There are other elements in the service as well, such as the chanting of psalms.  The monks originally lived far from parish churches and did not have the ability to sing complicated musical services, such as those who lived in urban parishes did.  They therefore concentrated more on psalmody than on church-composed hymns, more on the Psalter than on troparia and stichs and hymns.  Their practice was to chant the entire Psalter from beginning to end, as often as possible.  One system of chanting the Psalter involved incorporating all the Psalms into the daily services of Matins (in the morning) and Vespers (in the evening) in such a way as to go through the entire Psalter in one week.  That is, they would incorporate two sizable “chunks” of the Psalter, in series, into each Matins service, and one “chunk” into Vespers.  The Psalter was divided for this purpose into twenty “chunks”, each chunk called a “kathisma” or sitting—so-called because sitting was allowed the monks while the Psalter was read.  On Saturday, the first “kathisma”, consisting of Psalms 1-8, was read at Vespers.  Nowadays, this “chunk” is greatly abbreviated to a few verses, or even simply omitted.  This is perhaps unfortunate, because it means we lack the exposure to the Psalter that the monks deemed essential to spiritual growth.  But in many parishes the chanting of the Psalter is retained, even if only for a few short verses.  The psalms of the first kathisma begin with the words “Blessed is the man”.  Many think this is another hymn, like “Gladsome Light”.  In fact it is the beginning of the first eight psalms, originally intended to be chanted in their entirety.

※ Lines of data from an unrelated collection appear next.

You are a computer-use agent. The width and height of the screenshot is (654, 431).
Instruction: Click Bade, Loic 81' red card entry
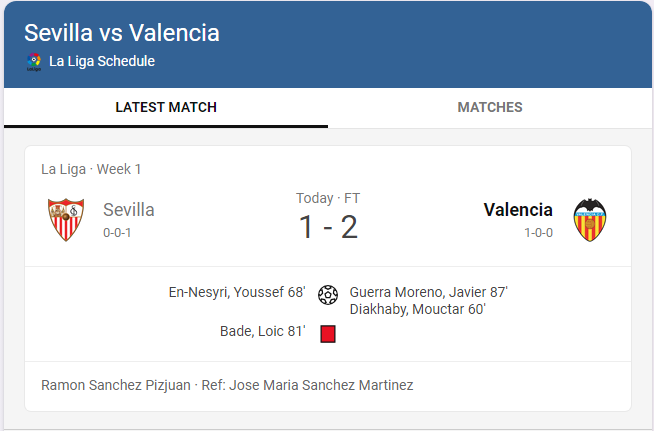(x=263, y=331)
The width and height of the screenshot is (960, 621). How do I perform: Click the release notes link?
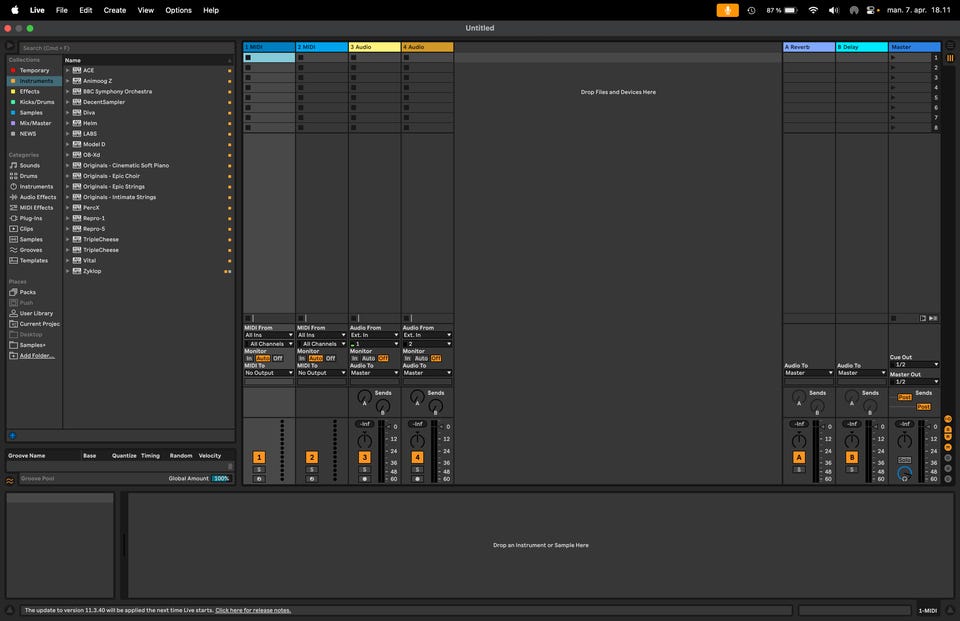point(253,610)
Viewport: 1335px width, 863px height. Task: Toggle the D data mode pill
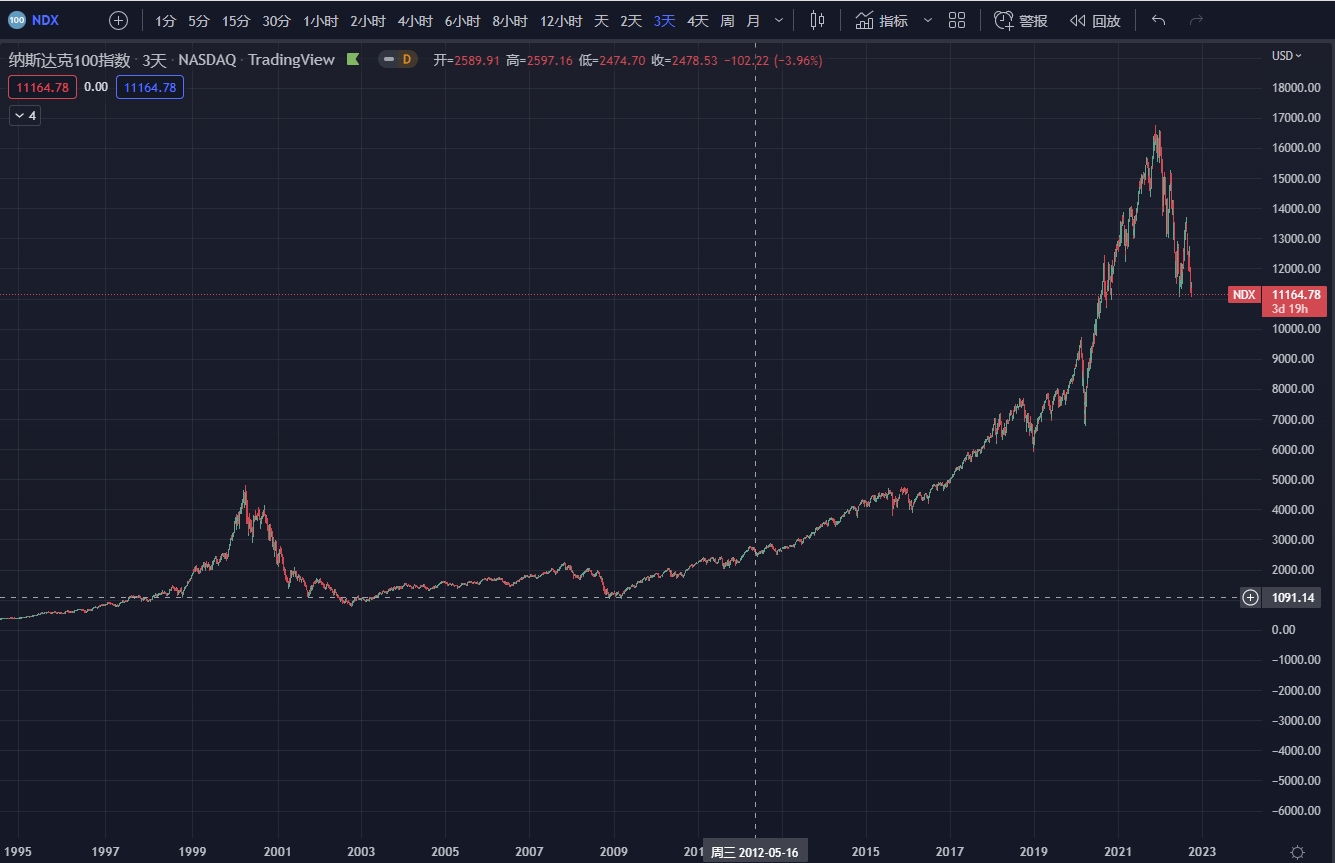click(x=398, y=60)

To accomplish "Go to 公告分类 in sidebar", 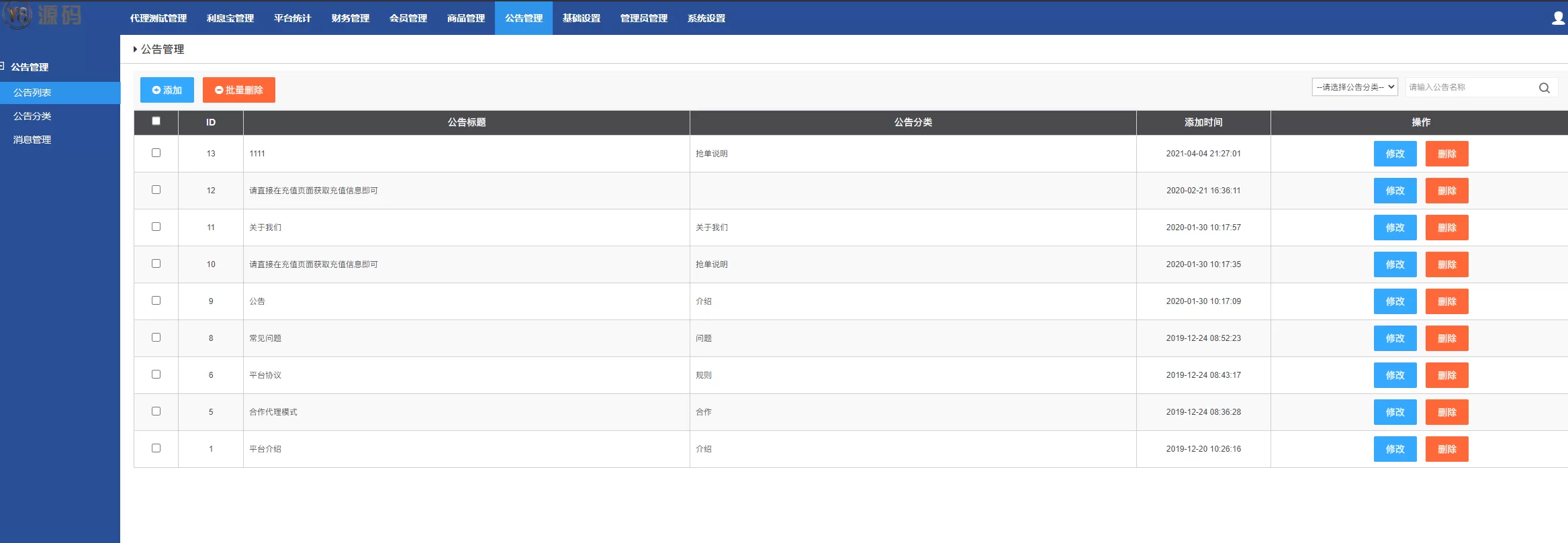I will pyautogui.click(x=32, y=116).
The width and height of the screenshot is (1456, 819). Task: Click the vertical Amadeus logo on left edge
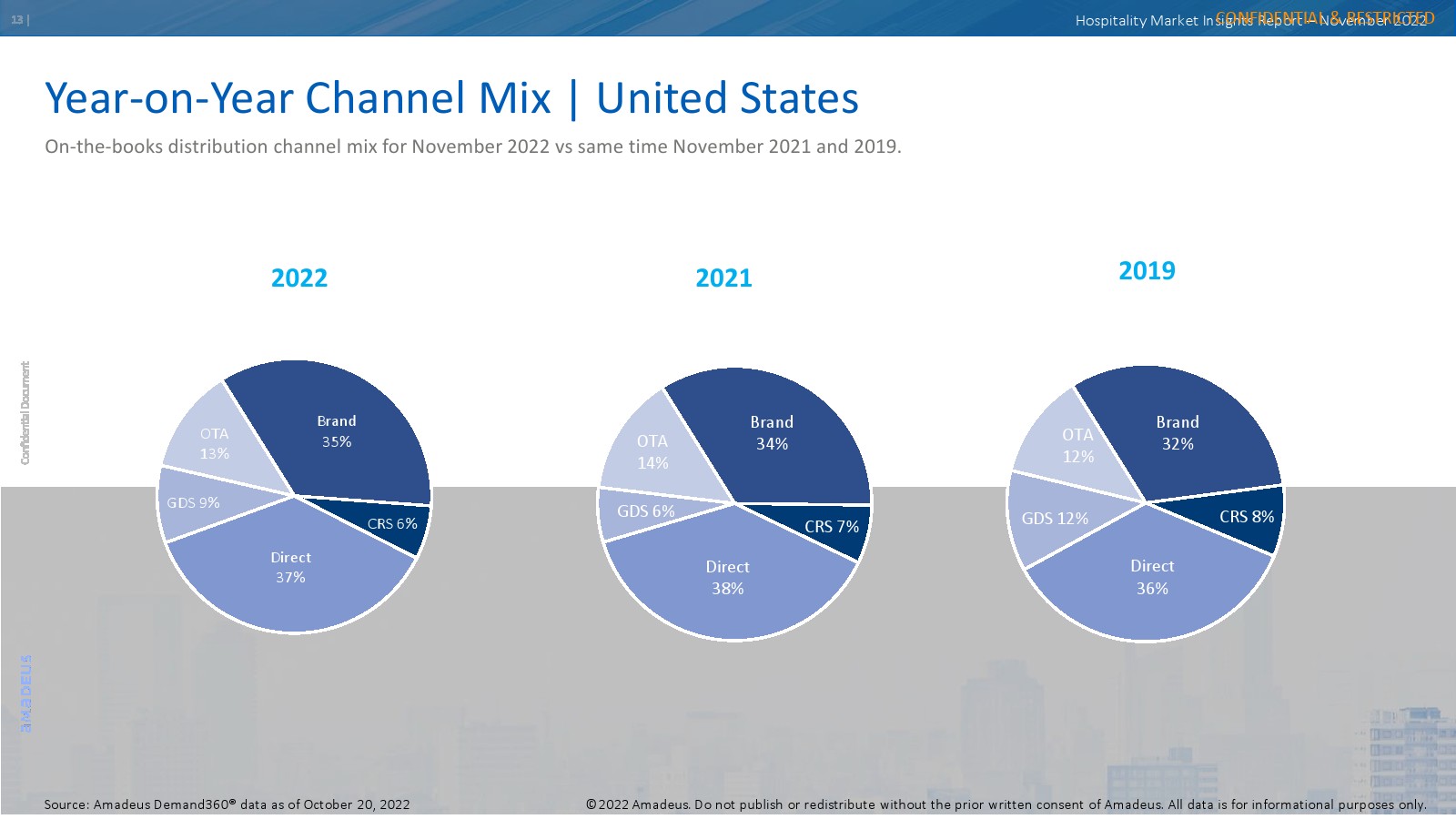pos(26,693)
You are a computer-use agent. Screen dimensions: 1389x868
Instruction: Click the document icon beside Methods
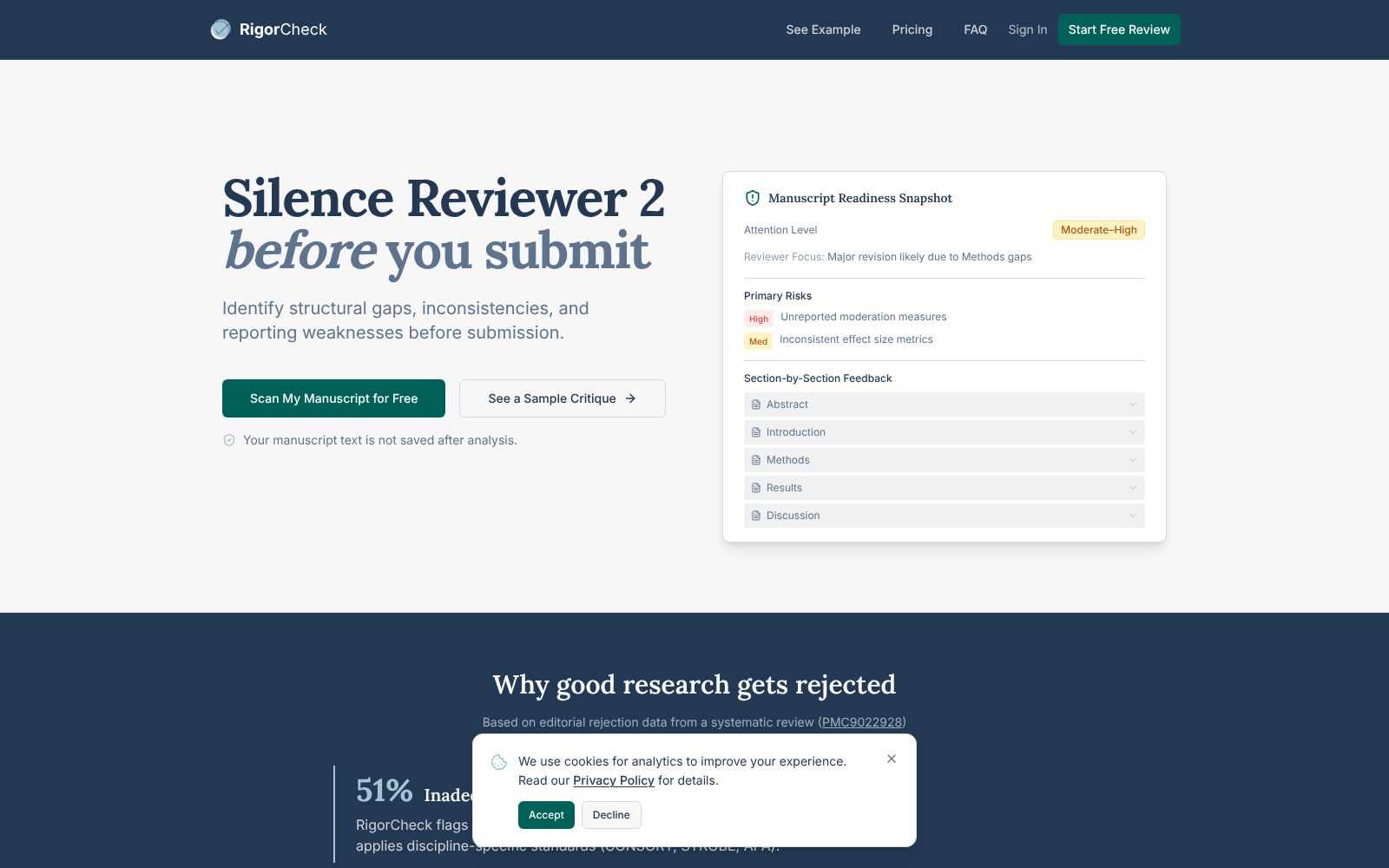point(754,459)
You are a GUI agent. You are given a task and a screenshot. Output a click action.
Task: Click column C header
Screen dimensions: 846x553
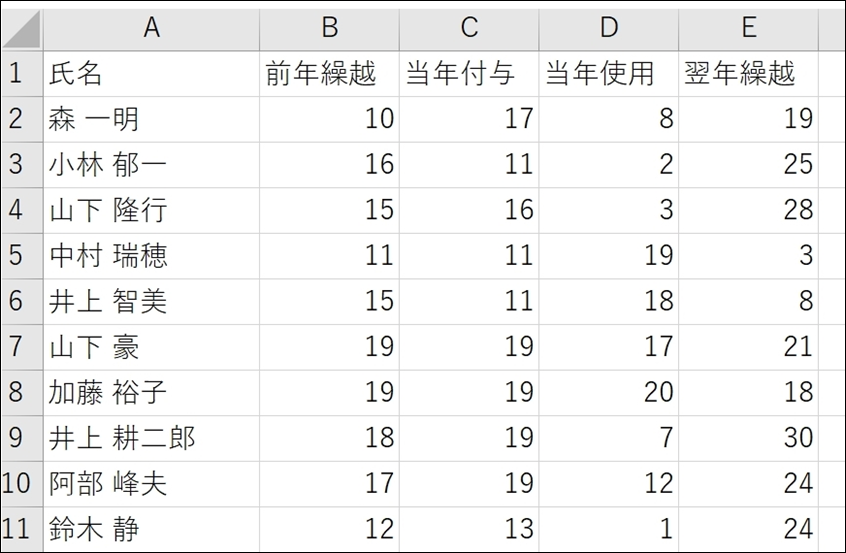(x=469, y=28)
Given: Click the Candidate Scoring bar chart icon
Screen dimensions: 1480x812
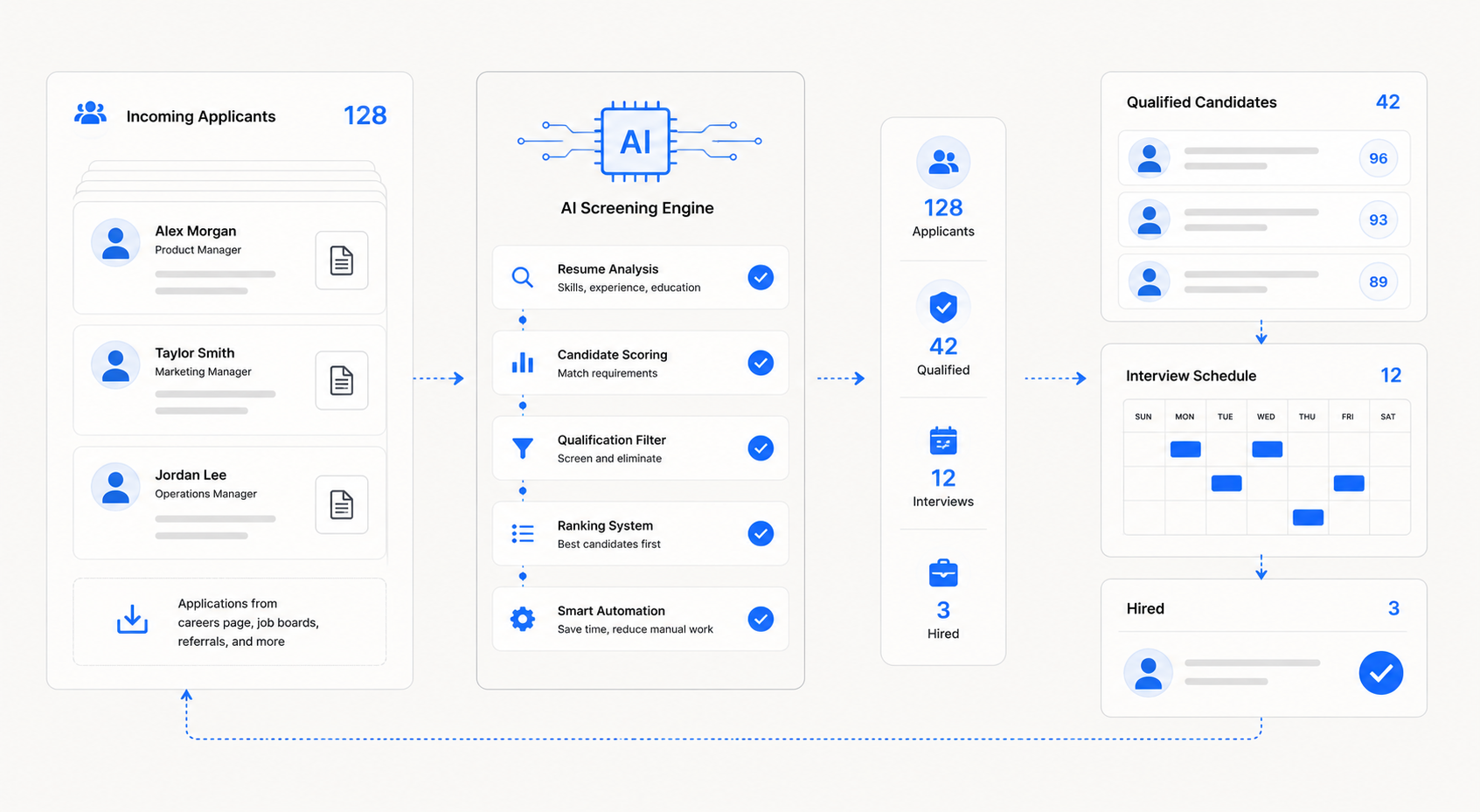Looking at the screenshot, I should [x=523, y=363].
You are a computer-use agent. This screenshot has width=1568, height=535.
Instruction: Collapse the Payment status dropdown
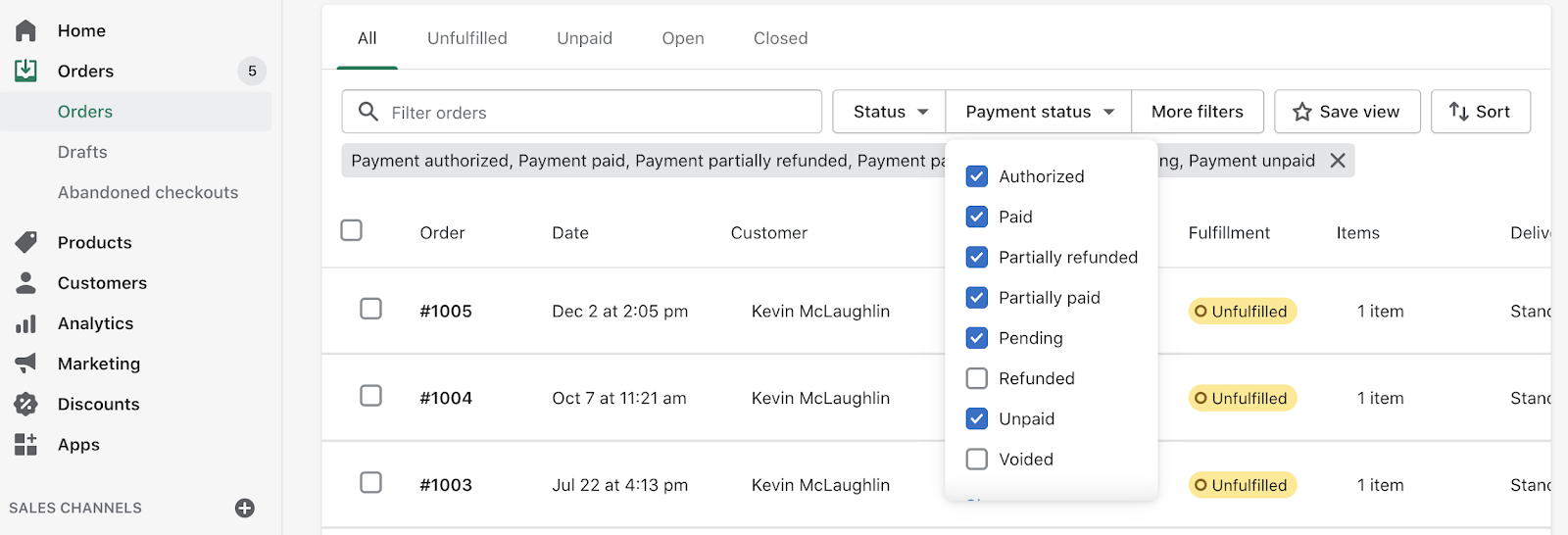pyautogui.click(x=1038, y=112)
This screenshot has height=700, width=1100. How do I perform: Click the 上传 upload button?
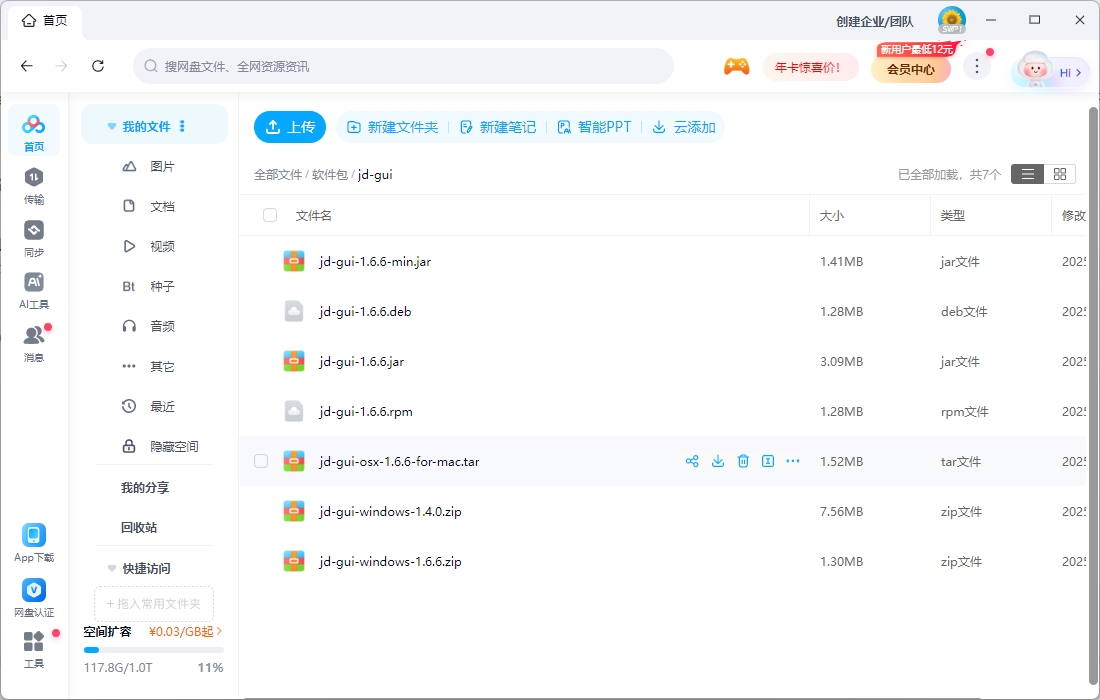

Thus, three main components of the Vespers service are the lamp-lighting prayer “Gladsome Light”, and the offering of incense, the chanting of Psalmody.  The structure of the service has of course changed over the years.  The original service with its three series of three psalm units has given place to our present collection of psalms strung together and chanted as the temple in censed.  Also, Vespers previously began in the center of the temple with the exclamation “Blessed is the Kingdom…”, the clergy entering the altar area at the beginning of the second three-psalm unit.  Also, the catechumens were prayed for at the end of Vespers, just as they are presently during the Divine Liturgy.  Finally, Vespers concluded with processions to the sacristy (orskeuophylakion, the place where the vessels were stored) and to the baptistery, where special prayers were said.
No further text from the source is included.